Yesterday I met one of the people behind the Harry Potter musicals on YouTube. He’s also been a screenwriter for The Disney Channel and wrote a children’s book. He channeled so much raw creative openness. I miss the immediacy and intensity of surrounding myself with such people. I miss their spontaneity, the fine caliber of abrupt midday phone calls that ask merely, “Do you want to play frisbee?”
A coworker commented recently that he wasn’t sure whether biographies were a good thing. Some days I feel that all I want to do is understand how others see the world and live in it. I want a way to contextualize my independence, and, in fact, to be told that I am not an outlier.

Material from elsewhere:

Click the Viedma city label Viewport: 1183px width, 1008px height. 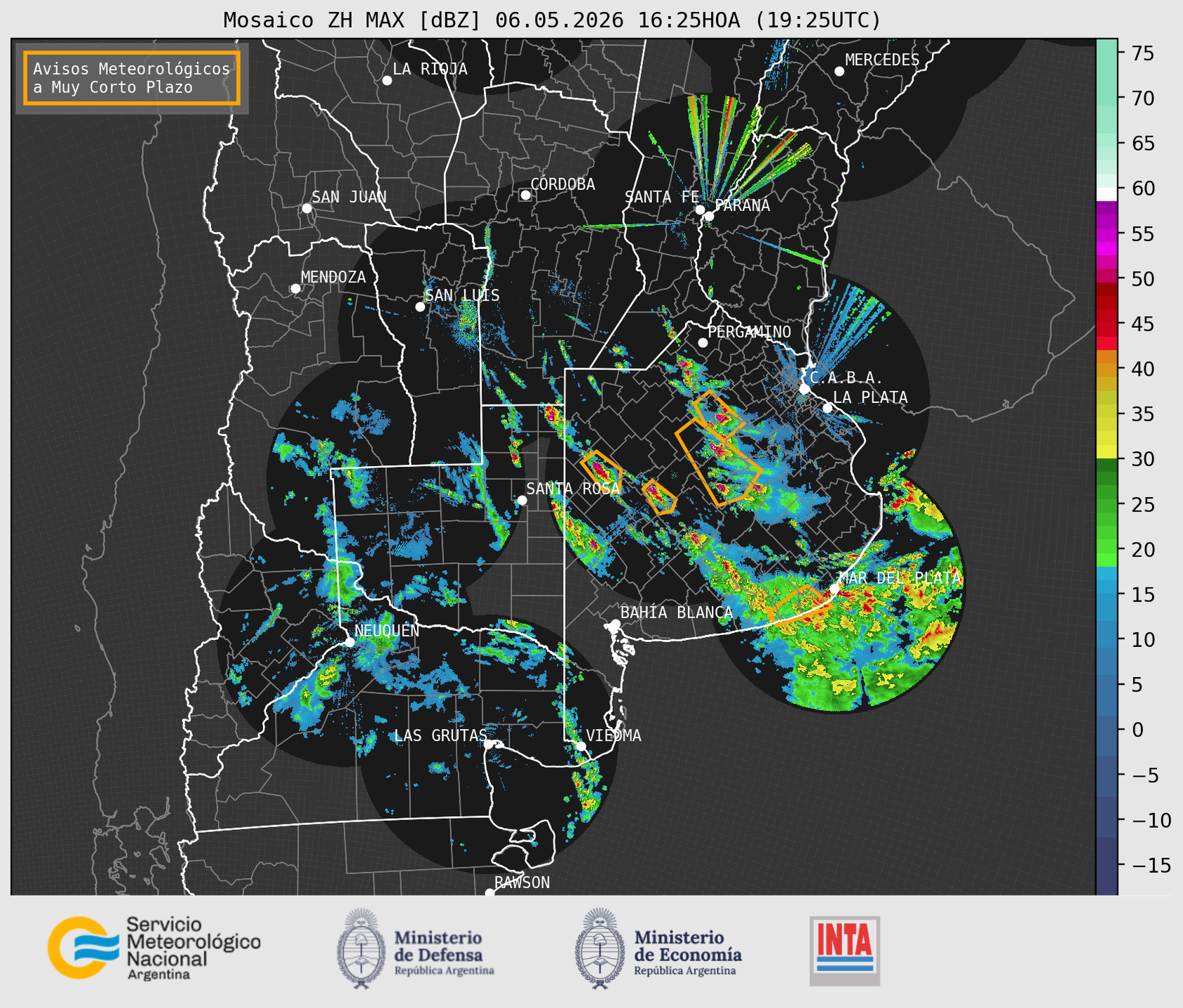click(x=614, y=735)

A while ago, an old friend wrote to me that he was studying theories of aesthetics. I felt afraid that such a thing existed, the way I feel just before reading the last paragraph – the coup de grace – of a pop psychology article that has thus far admirably described my most destructive traits. Apparently, there is an academic field that has studied the way that others see the world and turned it into a science. Now the little signposts and scribbles I have created to anchor myself in my self-constructed theory of others seem flimsy.

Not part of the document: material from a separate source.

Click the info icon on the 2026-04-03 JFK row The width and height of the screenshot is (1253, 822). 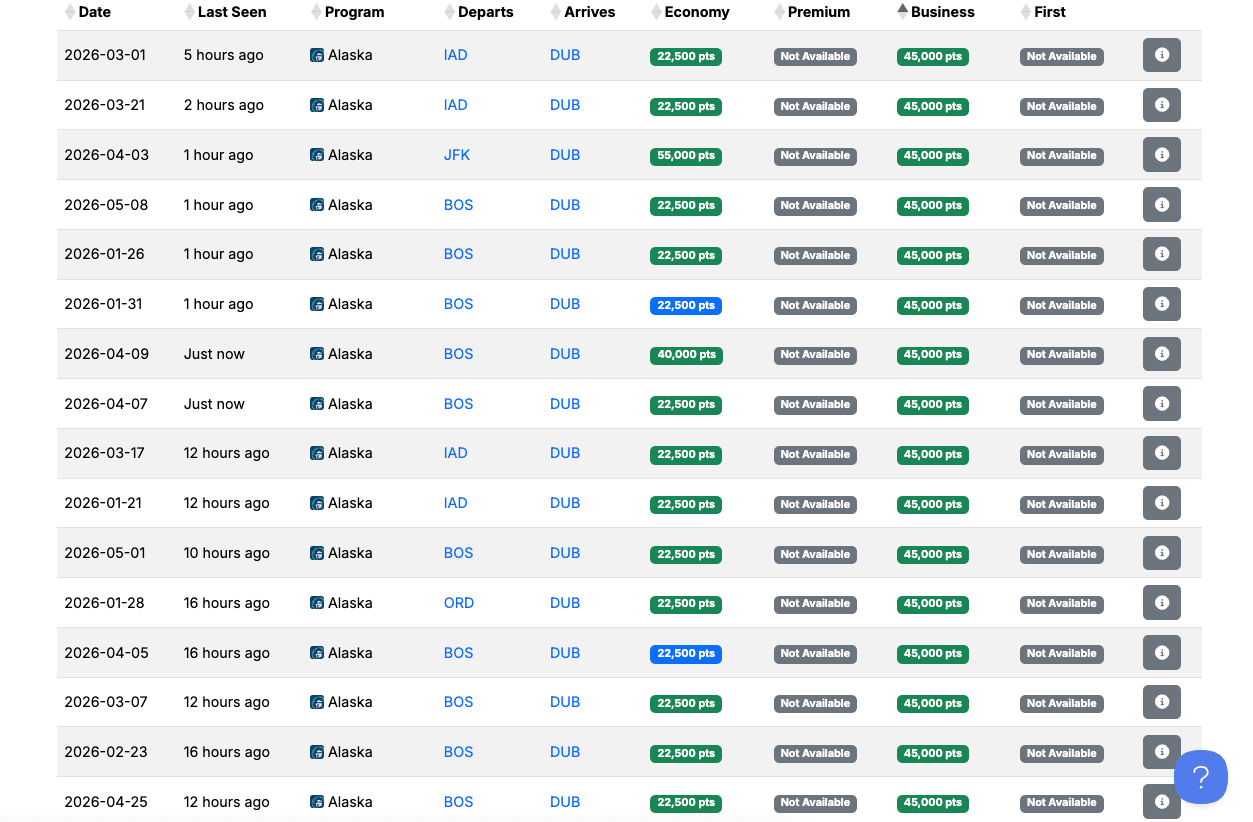(1161, 154)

That I want to discover but I rarely want to be shown is my inherent weakness. It takes so much to keep moving, to take crushing disappointments and elated highs and remain emotionally able to answer life’s daily questions about food and work and money and why the elevator isn’t working. It is obliterating, in a way, to then consume some fucker’s arm’s length monologue about what comes next, and how the future may unravel for those like myself if only we keep certain of life’s lessons in mind. I take this education in small doses. I read advice that others forward to me and agree that it’s good for me to be aware, that so-and-so said thus-and-such.
And yet, the pervasive theme seems to be about the choices you make, largely decoupled from the hand that you’re dealt. I am not sure if this implied and assumed freedom is part of a middle-class mentality, or cultural, or generational. But it is so much the context that colors the choices. It is context that gives the choices so much weight. To look for overarching meaning in choices is a non sequitur.
Context and sentimentality. They make a cup of chai weigh like a cup of gold, and consummate words as light as the integrity within them.